Now wearing the No.10 shirt for Leeds Carnegie, his sporting U-turn has a lot to do with economics.
Following his release from Chelsea the teenager – with a nudge from mum Lisa and dad Rob – opted for his A-Levels at Watford Grammar School ahead of a new club.
A place at Leeds University – and with it a spot in the Carnegie academy – followed and with a move to London Wasps wrapped up ahead of this summer, Lozowski need not feel too bitter about rejection.
“I thought I would try something new,” said the 20-year-old. “They want you to leave school at 14 and put all your eggs in that basket and my parents and school weren’t too happy about that.
“There were a couple of other clubs who were sniffing around, but at those clubs as well it was a case of leaving school. I thought it was a better option to do my A-Levels.
“It was sensible for me and I thank my mum and dad for keeping me on the straight and narrow.”
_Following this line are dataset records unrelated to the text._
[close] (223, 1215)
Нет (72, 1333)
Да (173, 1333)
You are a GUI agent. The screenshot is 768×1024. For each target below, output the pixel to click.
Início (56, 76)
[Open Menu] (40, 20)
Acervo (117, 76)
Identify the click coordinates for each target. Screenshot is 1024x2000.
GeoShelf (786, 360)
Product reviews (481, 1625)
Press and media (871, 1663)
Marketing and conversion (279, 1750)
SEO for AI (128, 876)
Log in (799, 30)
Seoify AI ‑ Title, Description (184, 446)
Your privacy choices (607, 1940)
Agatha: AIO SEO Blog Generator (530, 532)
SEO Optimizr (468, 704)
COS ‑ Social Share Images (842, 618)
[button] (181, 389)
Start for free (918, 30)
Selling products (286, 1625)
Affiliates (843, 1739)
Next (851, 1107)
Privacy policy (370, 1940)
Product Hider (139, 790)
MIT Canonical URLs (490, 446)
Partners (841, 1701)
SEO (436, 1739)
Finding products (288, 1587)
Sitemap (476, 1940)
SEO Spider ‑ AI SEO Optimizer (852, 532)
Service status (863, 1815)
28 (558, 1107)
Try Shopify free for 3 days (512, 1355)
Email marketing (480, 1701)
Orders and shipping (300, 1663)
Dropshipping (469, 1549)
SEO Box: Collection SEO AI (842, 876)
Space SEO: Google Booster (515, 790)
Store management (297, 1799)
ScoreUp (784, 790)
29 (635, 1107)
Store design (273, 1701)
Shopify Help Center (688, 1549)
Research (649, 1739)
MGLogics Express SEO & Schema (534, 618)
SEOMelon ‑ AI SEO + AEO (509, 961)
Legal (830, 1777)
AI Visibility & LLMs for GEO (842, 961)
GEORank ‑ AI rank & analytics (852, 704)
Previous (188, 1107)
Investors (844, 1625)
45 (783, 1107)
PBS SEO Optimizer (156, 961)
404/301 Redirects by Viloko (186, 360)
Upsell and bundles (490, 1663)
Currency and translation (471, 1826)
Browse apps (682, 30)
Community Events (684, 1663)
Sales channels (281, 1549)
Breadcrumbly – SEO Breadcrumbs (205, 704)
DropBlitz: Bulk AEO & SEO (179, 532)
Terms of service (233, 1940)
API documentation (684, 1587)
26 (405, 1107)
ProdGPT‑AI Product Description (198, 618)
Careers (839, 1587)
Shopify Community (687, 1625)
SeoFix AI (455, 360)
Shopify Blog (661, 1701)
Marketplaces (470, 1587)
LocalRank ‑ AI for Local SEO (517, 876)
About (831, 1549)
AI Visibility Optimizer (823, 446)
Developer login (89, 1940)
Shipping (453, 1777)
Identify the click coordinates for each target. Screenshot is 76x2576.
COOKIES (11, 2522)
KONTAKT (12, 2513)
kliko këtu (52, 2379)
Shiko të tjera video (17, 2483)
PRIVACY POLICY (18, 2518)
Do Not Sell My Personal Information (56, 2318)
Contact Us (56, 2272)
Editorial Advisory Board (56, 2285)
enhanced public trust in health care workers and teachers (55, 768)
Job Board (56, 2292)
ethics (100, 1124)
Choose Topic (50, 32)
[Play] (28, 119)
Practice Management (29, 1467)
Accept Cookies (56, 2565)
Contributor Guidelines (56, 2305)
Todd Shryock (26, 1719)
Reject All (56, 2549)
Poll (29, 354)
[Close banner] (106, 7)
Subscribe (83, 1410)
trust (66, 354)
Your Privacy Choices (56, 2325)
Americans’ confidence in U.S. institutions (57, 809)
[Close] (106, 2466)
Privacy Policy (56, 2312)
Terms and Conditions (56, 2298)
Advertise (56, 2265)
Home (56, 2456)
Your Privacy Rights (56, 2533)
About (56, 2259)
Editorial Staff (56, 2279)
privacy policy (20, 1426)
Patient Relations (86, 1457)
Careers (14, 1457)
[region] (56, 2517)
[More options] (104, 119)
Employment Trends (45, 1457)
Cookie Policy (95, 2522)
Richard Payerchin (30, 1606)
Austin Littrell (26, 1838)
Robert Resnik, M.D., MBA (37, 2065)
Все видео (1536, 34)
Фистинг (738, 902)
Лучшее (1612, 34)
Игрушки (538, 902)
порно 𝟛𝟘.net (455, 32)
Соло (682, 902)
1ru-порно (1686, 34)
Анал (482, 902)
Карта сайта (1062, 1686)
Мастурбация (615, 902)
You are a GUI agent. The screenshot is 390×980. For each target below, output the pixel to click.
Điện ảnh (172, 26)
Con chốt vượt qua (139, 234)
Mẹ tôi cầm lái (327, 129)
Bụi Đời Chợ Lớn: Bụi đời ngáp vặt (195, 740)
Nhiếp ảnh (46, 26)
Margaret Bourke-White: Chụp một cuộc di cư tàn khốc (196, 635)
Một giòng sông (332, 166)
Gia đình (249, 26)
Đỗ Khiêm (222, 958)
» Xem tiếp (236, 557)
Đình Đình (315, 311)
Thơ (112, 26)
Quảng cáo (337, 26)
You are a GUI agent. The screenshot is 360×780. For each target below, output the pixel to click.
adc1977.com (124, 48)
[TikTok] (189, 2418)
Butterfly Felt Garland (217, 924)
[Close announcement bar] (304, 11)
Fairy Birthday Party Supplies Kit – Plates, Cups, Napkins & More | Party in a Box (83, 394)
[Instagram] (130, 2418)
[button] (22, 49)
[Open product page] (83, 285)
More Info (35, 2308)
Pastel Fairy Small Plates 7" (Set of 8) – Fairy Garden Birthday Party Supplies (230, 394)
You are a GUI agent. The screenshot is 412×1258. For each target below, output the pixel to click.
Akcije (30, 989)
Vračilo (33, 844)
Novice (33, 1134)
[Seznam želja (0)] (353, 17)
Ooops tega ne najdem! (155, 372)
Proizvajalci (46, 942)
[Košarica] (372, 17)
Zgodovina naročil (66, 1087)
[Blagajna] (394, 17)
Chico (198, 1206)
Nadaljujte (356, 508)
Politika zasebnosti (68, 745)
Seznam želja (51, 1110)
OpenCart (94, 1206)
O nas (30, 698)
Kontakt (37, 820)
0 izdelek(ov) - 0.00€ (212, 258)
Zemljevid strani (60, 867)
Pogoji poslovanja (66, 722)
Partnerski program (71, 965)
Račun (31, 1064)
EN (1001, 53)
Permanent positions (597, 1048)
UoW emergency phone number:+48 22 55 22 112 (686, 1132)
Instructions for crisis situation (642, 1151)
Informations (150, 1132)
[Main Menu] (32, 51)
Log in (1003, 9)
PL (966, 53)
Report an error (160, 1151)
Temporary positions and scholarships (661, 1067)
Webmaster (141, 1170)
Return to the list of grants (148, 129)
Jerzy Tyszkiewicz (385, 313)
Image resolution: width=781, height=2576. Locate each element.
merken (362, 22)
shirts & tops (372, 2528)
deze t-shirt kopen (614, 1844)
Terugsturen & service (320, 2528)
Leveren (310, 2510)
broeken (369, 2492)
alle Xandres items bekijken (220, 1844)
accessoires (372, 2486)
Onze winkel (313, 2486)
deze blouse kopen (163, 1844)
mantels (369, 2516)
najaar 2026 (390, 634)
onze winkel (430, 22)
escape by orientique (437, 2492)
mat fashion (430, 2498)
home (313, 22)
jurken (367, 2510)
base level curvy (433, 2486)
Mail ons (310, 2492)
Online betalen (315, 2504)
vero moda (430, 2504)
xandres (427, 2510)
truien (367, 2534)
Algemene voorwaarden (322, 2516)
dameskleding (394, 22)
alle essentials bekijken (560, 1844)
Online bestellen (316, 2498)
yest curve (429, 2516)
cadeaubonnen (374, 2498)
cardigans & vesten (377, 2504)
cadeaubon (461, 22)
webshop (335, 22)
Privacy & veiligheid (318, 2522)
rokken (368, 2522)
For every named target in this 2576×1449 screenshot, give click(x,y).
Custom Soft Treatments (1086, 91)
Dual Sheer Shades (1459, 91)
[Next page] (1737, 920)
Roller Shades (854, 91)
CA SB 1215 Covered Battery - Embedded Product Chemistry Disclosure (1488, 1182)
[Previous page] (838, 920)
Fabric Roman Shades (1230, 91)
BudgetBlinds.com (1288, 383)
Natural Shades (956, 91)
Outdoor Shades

Dad in particular has reason to be pleased with the way Lozowski’s early years have panned out, as a former London Wasp and one-cap England centre himself.
And he may well have had a hand in greasing the wheels for his son’s impending Adams Park switch.
“I think he was at a game watching and was introduced to some of the coaches there,” said Lozowski.
“It was said that I was playing at Leeds and someone said, ‘we should have a look at him’. My dad was laughing and saying, ‘it’s not going to happen’, but then it did.
“He was always happy for me to do what I was doing. He just said, ‘do what you want to do’, and I think it was good having him there for me.
“He is happy with the way it has gone and I am really thankful for what he has done.”
Before pulling on the famous yellow and black shirt the fly-half has a play-off campaign to finish.
Leeds head to London Welsh on Sunday with a narrow advantage and the 20-year-old would love to see the Yorkshire outfit join Wasps in the top flight.
However, Championship rugby has shared his attentions this year with an Economics degree and even in the week of a play-off semi-final, the final-year student has struggled to tear himself away from the library.
“I am not going to be at the club next season but I am hugely focused on helping them however I can to get into the Premiership,” he added.
“We have got a bit of a lead but it is not really about protecting that – it is about playing with more intensity and trying to win.
“It has been pretty busy – I have never got too much free time. When I am not playing rugby I am always trying to catch up with uni work but I have had the best time playing for Leeds this season.
“I am just looking forward to finishing my degree and being able to focus on rugby.”